Originally written 22 November 2015
The house I grew up in had a large yard, the street behind it being the outermost of four streets that ran parallel to each other across the breadth of the gently sloping little valley that defined the environs of my neighborhood.
Beyond the street behind my house lay an open stretch of hills, meadows and oak forest that extended for miles, relatively unobstructed by fences or buildings, toward the Sierras to our east. A rock wall, erected in the 1930s by the Works Project Administration, marked the boundary between my backyard and the world beyond. As the back street was above the level of our yard, access to it required scrambling up the wall the five or six feet to street level. Spaces between the rocks provided footholds making this climb easy for someone young and nimble to accomplish.
The woods behind my house not only captured my imagination as a young boy but also featured largely in my dreams; those woods ultimately came to symbolize, as I now sit back and reflect, the vast, unknown, open page, or tabula rasa, of my life as it lay before me, yet unexplored and awaiting time and caprice for its unfoldment.
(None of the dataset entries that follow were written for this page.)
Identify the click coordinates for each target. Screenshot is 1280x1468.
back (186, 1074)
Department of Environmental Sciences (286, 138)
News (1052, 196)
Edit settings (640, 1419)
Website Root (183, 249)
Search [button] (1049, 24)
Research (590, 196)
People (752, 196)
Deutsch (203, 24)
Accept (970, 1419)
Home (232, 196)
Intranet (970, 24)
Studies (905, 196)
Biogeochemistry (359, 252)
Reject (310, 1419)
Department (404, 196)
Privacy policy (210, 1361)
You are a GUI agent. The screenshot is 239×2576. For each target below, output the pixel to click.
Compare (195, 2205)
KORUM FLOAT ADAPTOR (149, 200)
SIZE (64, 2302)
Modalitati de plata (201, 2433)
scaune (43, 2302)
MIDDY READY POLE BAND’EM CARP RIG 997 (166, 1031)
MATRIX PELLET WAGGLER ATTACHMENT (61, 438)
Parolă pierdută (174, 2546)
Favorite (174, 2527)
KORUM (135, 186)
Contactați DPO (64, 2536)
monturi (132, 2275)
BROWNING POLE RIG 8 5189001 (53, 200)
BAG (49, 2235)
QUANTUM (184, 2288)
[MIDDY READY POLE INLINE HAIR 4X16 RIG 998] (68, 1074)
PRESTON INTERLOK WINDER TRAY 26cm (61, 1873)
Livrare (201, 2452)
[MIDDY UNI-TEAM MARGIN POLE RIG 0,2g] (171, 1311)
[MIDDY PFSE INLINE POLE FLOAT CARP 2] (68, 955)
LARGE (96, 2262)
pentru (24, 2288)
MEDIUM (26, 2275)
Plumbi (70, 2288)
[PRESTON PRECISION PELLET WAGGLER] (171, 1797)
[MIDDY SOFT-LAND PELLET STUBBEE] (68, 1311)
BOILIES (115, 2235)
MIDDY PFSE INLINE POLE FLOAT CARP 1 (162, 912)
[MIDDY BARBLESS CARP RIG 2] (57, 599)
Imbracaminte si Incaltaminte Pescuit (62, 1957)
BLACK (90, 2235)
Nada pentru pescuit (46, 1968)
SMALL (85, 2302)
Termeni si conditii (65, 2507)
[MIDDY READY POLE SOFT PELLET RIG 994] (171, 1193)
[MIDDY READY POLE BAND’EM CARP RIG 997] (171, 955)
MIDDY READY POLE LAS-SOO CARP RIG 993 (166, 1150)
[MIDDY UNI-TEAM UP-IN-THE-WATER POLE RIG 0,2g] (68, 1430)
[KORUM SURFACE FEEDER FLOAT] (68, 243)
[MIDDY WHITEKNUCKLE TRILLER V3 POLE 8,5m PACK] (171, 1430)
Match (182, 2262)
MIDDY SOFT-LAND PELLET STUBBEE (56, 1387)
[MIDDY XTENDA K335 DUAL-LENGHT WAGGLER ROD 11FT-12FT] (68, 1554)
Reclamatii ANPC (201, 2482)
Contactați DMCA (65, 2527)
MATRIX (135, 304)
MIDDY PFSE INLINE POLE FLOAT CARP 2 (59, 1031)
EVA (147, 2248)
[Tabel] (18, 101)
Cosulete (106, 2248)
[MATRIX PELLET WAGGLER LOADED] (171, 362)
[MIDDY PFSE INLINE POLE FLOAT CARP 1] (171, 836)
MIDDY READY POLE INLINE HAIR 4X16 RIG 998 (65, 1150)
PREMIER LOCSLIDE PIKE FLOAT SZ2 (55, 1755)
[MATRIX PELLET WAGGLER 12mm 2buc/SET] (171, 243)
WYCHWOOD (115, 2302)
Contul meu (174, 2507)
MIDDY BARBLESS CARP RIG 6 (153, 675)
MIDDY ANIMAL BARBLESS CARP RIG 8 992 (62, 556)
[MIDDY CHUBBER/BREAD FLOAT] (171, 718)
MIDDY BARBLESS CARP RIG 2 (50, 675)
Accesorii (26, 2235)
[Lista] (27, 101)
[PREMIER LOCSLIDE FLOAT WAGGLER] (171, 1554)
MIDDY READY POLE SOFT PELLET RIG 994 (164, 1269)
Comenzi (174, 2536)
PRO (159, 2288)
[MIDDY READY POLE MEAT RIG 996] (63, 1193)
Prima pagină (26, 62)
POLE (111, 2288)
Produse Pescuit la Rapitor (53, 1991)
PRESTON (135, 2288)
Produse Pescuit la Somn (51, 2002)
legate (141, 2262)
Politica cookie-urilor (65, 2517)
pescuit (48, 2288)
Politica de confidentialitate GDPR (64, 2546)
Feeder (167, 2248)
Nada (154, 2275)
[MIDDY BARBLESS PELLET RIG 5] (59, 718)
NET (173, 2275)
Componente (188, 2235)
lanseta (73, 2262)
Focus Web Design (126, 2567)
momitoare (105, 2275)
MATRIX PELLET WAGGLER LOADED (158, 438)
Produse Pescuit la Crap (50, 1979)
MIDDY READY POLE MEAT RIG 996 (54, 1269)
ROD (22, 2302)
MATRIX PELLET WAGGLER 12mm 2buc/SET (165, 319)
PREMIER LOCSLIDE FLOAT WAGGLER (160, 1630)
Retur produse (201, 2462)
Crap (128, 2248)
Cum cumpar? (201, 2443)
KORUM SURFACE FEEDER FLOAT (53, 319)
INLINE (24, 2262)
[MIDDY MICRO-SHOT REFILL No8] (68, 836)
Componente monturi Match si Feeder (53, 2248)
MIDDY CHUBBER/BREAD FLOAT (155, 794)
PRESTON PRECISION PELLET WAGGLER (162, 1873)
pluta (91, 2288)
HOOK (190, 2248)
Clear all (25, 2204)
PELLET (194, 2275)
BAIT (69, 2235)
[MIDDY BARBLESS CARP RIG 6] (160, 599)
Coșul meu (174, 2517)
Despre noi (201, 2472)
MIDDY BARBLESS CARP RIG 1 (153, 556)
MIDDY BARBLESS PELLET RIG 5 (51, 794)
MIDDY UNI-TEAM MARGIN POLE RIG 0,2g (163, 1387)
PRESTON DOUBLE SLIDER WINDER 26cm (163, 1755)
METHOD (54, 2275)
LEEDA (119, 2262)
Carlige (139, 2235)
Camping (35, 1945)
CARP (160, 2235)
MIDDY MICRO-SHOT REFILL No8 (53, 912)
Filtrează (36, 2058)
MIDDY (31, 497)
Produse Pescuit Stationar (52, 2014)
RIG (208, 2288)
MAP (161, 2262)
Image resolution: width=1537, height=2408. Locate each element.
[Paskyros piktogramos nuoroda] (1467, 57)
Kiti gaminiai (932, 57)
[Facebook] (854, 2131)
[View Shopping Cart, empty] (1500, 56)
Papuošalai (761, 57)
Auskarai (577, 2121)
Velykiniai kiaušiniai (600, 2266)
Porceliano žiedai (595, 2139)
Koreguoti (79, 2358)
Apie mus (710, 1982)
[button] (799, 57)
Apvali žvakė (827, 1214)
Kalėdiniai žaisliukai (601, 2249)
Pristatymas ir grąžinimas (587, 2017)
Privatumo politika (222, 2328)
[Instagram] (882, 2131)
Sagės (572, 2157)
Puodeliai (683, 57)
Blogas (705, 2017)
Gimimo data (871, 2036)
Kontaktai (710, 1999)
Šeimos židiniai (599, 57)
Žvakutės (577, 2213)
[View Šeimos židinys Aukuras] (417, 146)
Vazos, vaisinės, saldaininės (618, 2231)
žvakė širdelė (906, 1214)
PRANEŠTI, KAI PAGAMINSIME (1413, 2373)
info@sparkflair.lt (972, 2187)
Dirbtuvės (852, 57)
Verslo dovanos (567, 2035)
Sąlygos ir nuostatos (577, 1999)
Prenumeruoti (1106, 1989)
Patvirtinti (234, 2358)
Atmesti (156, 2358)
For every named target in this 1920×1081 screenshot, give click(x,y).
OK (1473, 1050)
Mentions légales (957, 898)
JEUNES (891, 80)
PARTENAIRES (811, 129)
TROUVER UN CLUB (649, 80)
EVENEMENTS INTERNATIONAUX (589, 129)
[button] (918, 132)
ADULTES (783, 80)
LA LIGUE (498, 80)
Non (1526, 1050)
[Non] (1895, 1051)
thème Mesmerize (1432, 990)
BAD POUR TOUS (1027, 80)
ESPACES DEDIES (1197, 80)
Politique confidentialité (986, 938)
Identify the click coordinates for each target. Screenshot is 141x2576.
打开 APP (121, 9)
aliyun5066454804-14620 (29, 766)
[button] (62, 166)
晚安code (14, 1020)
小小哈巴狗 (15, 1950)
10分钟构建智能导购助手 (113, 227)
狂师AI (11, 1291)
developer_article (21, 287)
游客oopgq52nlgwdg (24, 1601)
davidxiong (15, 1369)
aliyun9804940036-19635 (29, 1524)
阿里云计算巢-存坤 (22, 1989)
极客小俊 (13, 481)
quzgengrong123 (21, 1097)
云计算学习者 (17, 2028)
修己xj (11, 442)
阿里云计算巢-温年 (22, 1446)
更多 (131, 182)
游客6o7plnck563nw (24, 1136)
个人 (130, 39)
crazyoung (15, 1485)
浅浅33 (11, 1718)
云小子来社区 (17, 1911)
I often and distinctly recall a moment sixty-plus years ago, when I sat perched atop that wall in reflection–if reflection is not an appropriate term to describe the musings of a boy of eleven, then musing most certainly is. It was the first day of summer vacation and the whole of my favorite season lay before me like an exciting and mysterious present yet unopened. Not only did I have a summer free of the duties, responsibilities and requirements of school to look forward to, I mused, but I also had my whole life ahead of me, with the reasonable and hopeful expectation that it might be blessed with longevity.
I still remember how it felt to think these thoughts back then, similar to how I felt as a boy at Christmas-time when first seeing the tree ringed with presents, or the way it felt before taking that first bite of chocolate sundae at the ice cream shop. I’ve always savored the expectation preceding the experience, whatever the event itself might be. I still do so today; the promise, the mystery and excitement never cease to hold me in thrall.
Now, as my number of days past exceeds those that lie before me, that moment on the wall seems more poignant than ever.
As day turns into night, the dance of life and death, as with all the other dualities in life, denotes the beautiful yet frightening symmetry of all things. The poet and visionary William Blake perhaps said it best when he wrote, in his poem Tiger, Tiger Burning Bright “What immortal hand or eye could frame thy fearful symmetry?”
But what once was hope need not become despair. It’s all a matter of perspective, really. Life truly is what one makes of it and tomorrow, if one chooses to see it as such, is another tabula rasa just as surely as it was to that eleven-year-old boy perched on that wall so long ago. Only now I have much more to reflect upon.